Jeffries’s interaction with her artists is never about making them do something to make them more commercially attractive. “She doesn’t see it as a commodity, as, How can we move these pieces?” says Farmer. 


Jeffries herself explains her working method like this: “I am not bringing the work to you, the collector. I am bringing you to the artist.”


Besides that combination mentor-editor-memoirist role, Jeffries also goes with her artists to their shows and visits other people’s galleries with them to experience art together. “I’m in the prairie at a Jean Luc Godard conference at U of Regina along with Ian Wallace exhibition Masculin Feminin at the museum. Hope to drive into the Sask prairie, never been,” is one email she sends off in mid-September. The next: “Client and museum meetings take me to Toronto. Ron Terada exhibition opening at the Hayward and meetings at Tate Modern and Whitechapel and curators and prominent collections take me to London.”
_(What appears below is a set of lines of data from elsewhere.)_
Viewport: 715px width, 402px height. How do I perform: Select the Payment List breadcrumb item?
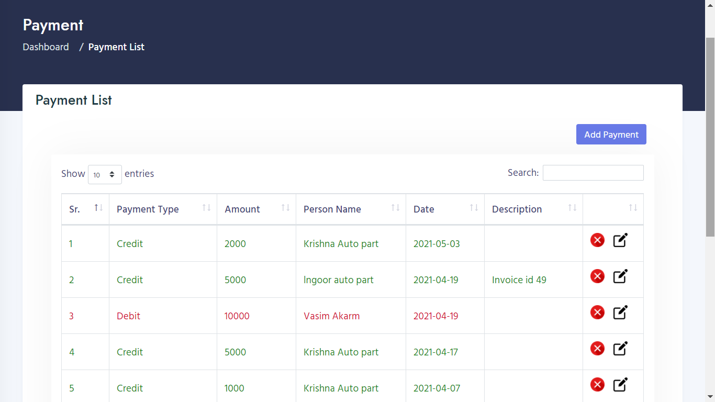pyautogui.click(x=116, y=47)
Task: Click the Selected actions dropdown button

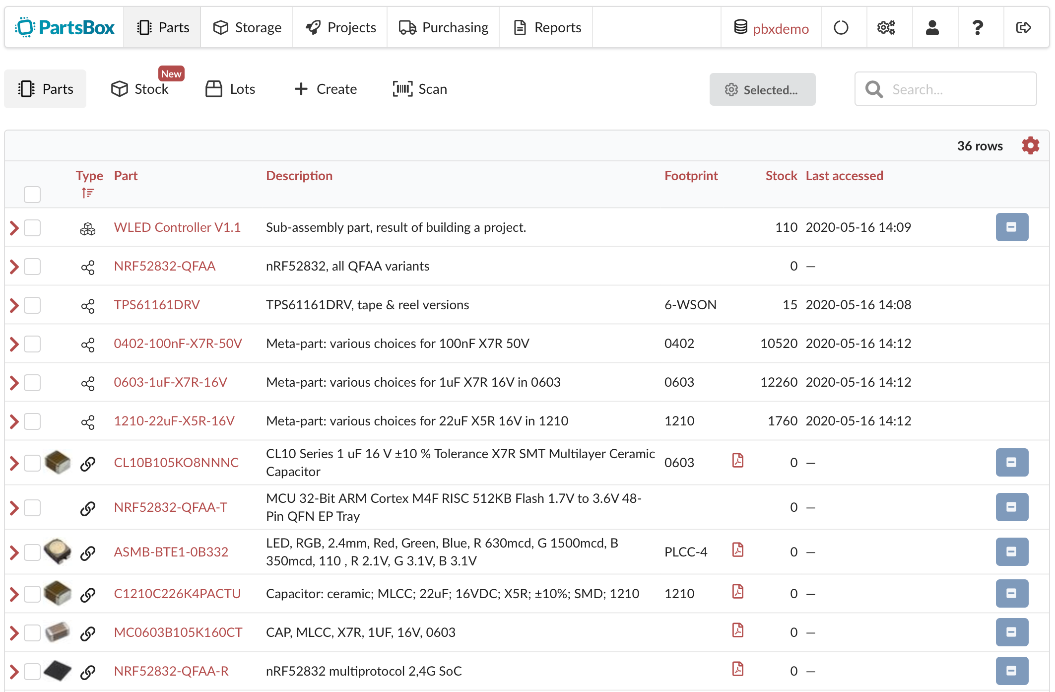Action: pyautogui.click(x=763, y=88)

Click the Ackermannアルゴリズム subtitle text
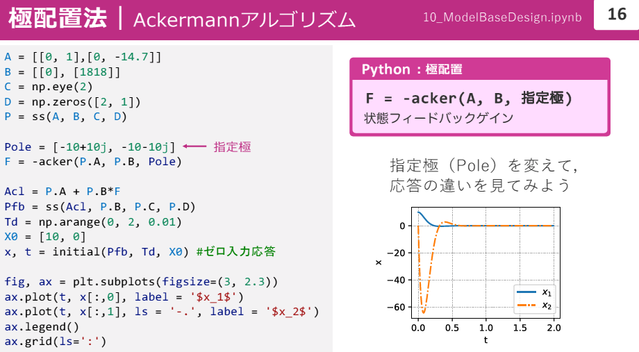point(244,19)
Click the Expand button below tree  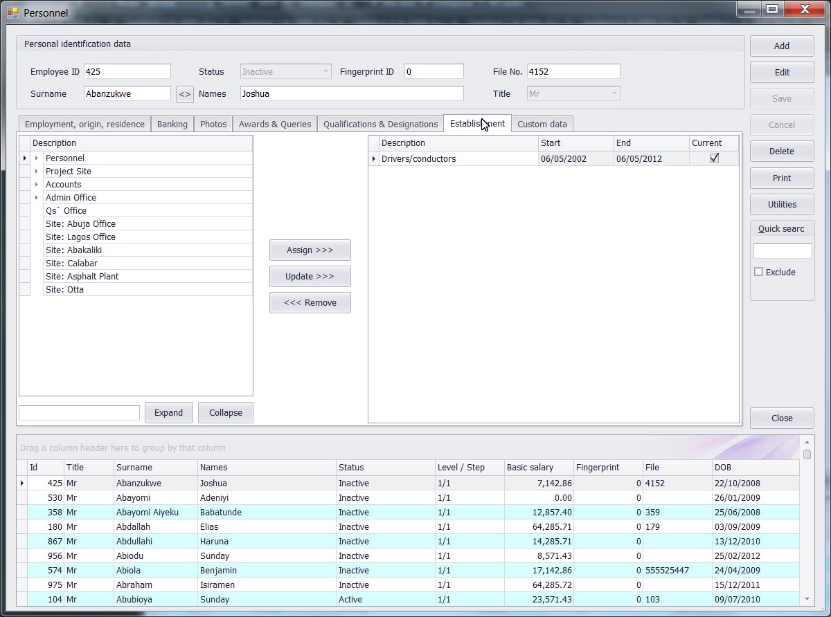168,412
The Toronto trip was one of three she made to the city this fall. In early December, she is booked into the Art Basel Miami Beach art fair, with her 15-year-old son in tow. The art world’s equivalent of the Milan fashion fairs or the Davos economic forum, the Art Basel Miami fair is billed as “the most important art show in the United States, a cultural and social highlight for the Americas,” where only 250 selected galleries have been invited to display their artists’ works. 


It sounds exciting. But it’s demanding financially, and in every other way, to maintain that level of activity and investment. Jeffries says she hasn’t had to bring in outside investors to make it work, relying instead on a stepped series of successes she’s built up over the years. And while the recent recession has had an impact, even there she says things have worked out for the best. 


“The recent changes in economies both nationally and internationally have meant that those museums and collections that are very serious in thinking about the critical cultural system of contemporary art have become more focused and rise to the top with their commitment,” she says in a considered email. “Those collections that were developed on riding the financial boom lost the real reason for why they were collecting.  So the recession has created a necessary focus, and that focus has inspired me as well.”


Galleries typically don’t release their gross revenues or even the prices they sell pieces for. But buyers say you couldn’t get anything much below $10,000 for a just-starting-out contemporary artist. An Ian Wallace work can go for up to $150,000. Ottawa’s National Gallery paid between $80,000 and $110,000 last year for Farmer’s Theatre of Cruelty, described as “a reconstructed version of the artist’s studio, filled with historic images of cruelty and violence [where viewers] step into a ‘dream scene’ where inanimate objects seem to come to life through sound and light effects.” Other Farmer works have gone privately for as much as $250,000.


Without giving specifics, Jeffries makes it clear the gallery is doing well: “It continues to move from strength to strength and permits us to provide better opportunities to help finance other projects.” She has a staff of five, with the most recent addition, Anne Low – the previous contemporary art projects editor at the London publishing house Phaidon – taking up work as the gallery’s associate director. And Jeffries is not shy about explaining what has led to that success: “It’s a gift I feel I’ve been given, to be able to apply my business skills to this world. I know how to negotiate. I can stand up to those big business guys happily.”


A skill that is a work of art in itself.